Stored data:
************

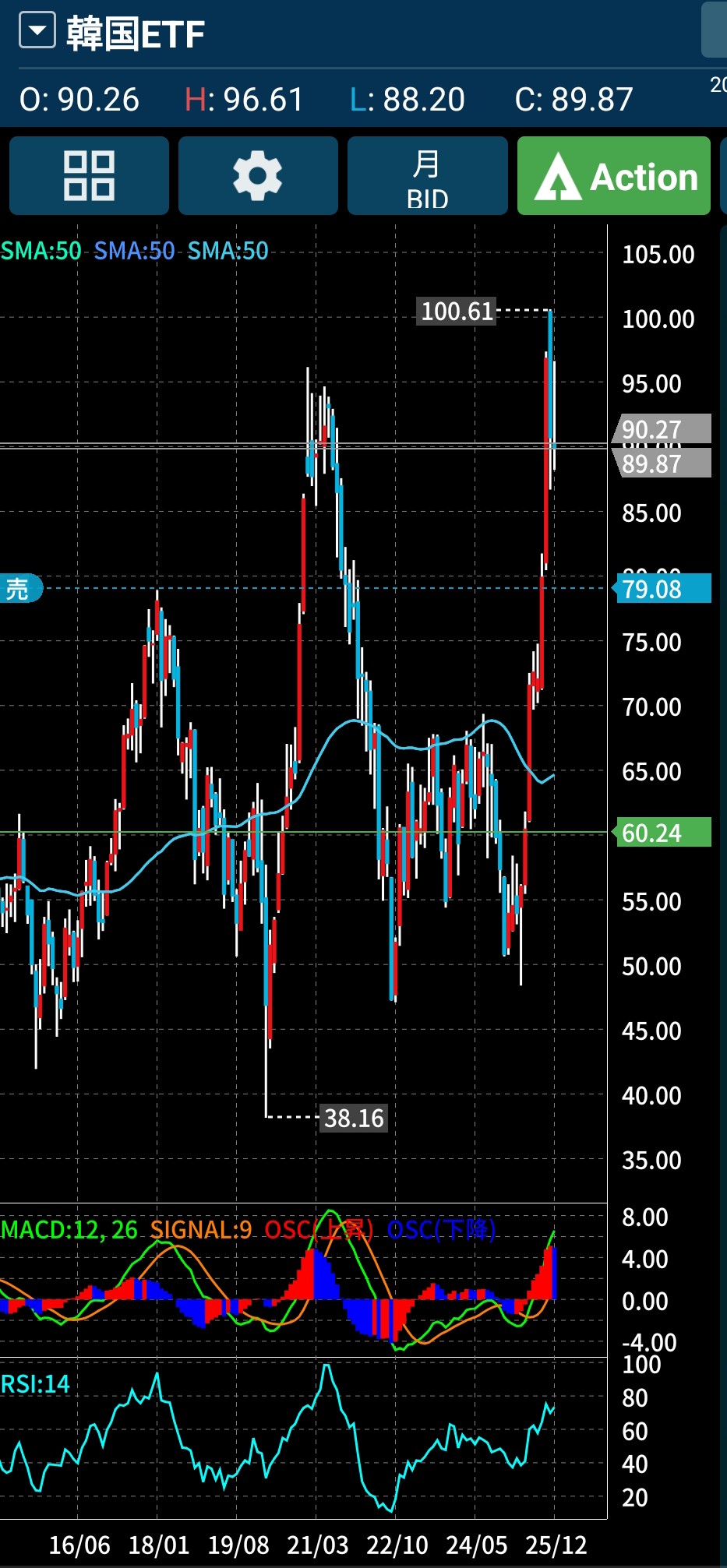
Task: Select the RSI:14 indicator label
Action: [35, 1384]
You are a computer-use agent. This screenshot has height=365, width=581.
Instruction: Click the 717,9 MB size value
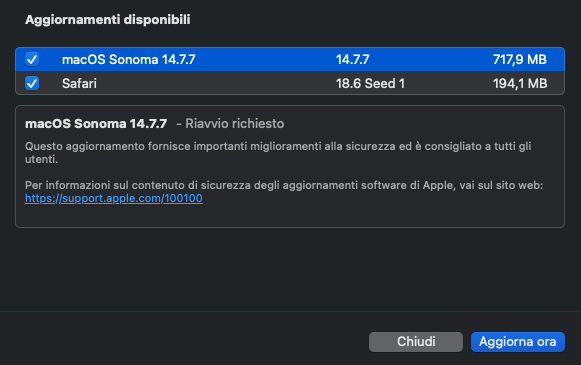point(519,60)
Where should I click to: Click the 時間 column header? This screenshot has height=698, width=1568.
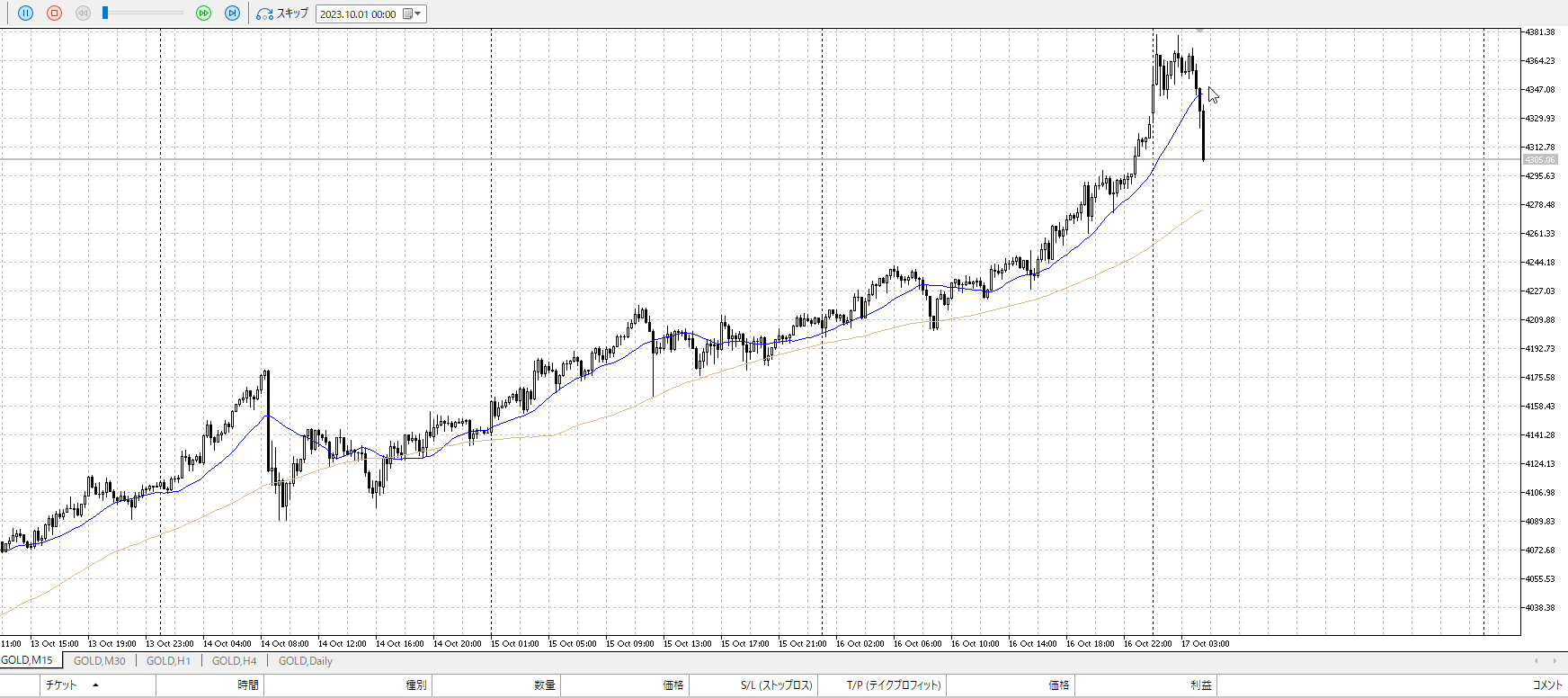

************

Tally up the lines above containing "This"; the number is the full answer.

• EXERCISE OUTPUT
2